*** Given text Section Begins ***

Friday, September 28, 2007

 

The amoeba that ate the president's brain...

Tomorrow morning we're going over to Portland & Vancouver to pick up a camper-conversion van. We've been looking for one for a while and this came along at a good price and with a good history. We're excited and apprehensive at the same time. You know: it's all the same physiological response, just different mental interpretations.

Speaking of things mental, I came across this in the LA Times:

Perhaps this explains what’s happened to the leadership in Washington:

http://www.latimes.com/news/science/la-sci-amoeba29sep29,0,5850018.story?coll=la-home-center

Lake amoeba can kill swimmers
The very rare Naegleria fowleri enters through the nose to attack the brain. ...
From the Associated Press

September 29, 2007

PHOENIX — It sounds like science fiction, but it's true: Killer amoebas living in lakes can enter the body through the nose and attack the brain, where they feed until you die.

Though encounters with the microscopic bug are extraordinarily rare, it is known to have killed six boys and young men in the United States this year; over the decade ending in 2004, the yearly average was 2.3.

The jump in cases has health officials concerned.

"This is definitely something we need to track," said Michael Beach, a specialist in recreational waterborne illnesses with the Centers for Disease Control and Prevention. "This is a heat-loving amoeba. As water temperatures go up, it does better. In future decades, as temperatures rise, we'd expect to see more cases."

*** Given text Section Ends ***
*** Extracted entries Section Begins ***

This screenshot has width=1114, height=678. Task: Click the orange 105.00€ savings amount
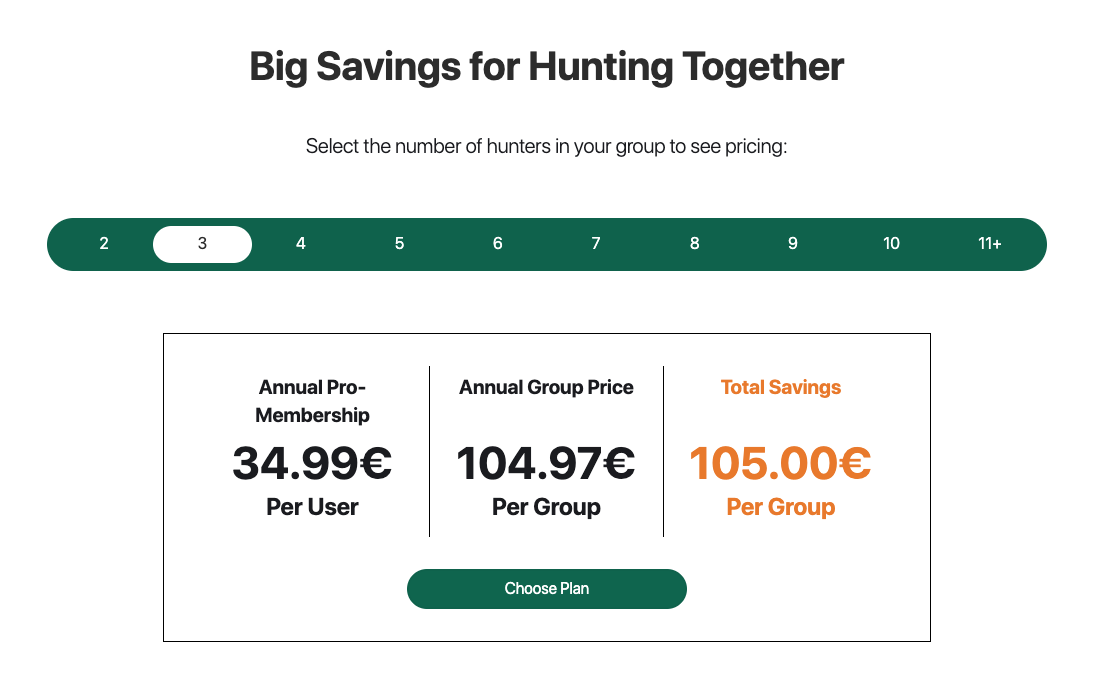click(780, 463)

*** Extracted entries Section Ends ***
*** Extracted entries Section Begins ***

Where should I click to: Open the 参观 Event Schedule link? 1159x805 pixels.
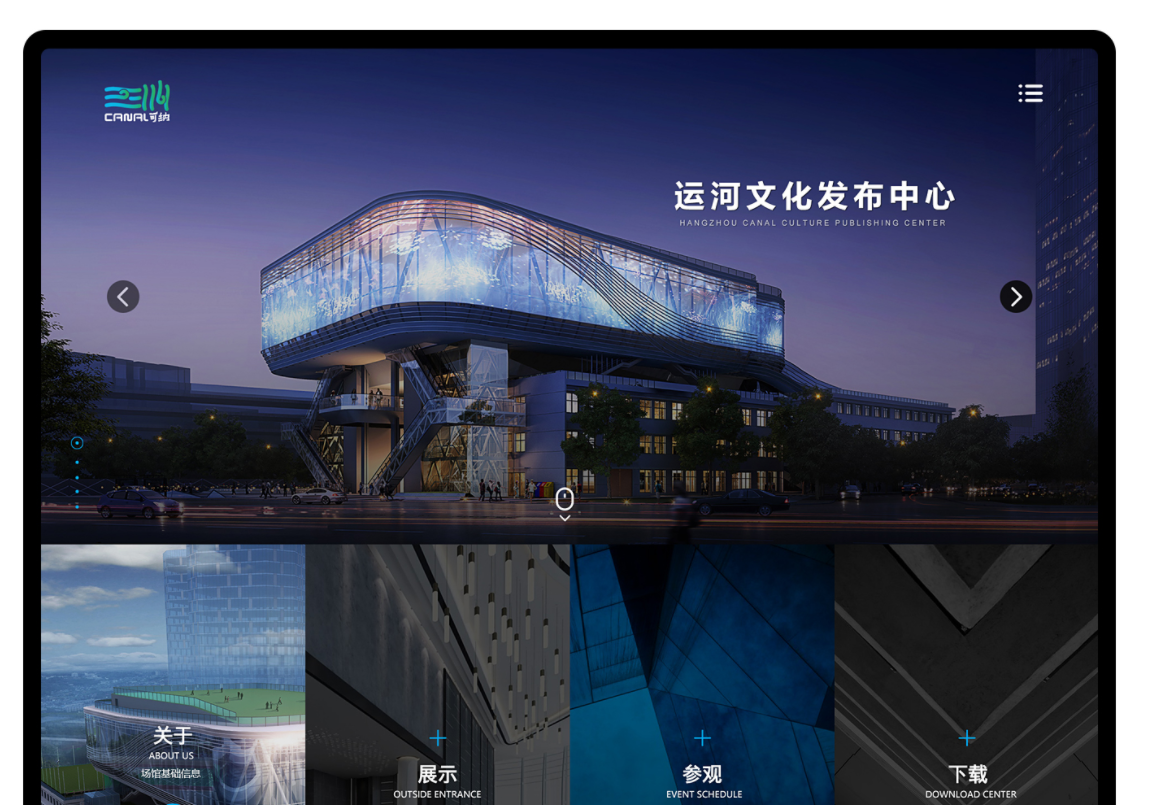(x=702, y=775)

*** Extracted entries Section Ends ***

> [Task set]
a) List every place name that appears in the blog post above the records, in order of first mention.
b) Reproduce, word for word, the part of the blog post starting with "PHOENIX — It" and going on through "average was 2.3.".

> [Solutions per task]
a) Portland, Vancouver, Washington, Phoenix, United States

b)
PHOENIX — It sounds like science fiction, but it's true: Killer amoebas living in lakes can enter the body through the nose and attack the brain, where they feed until you die.

Though encounters with the microscopic bug are extraordinarily rare, it is known to have killed six boys and young men in the United States this year; over the decade ending in 2004, the yearly average was 2.3.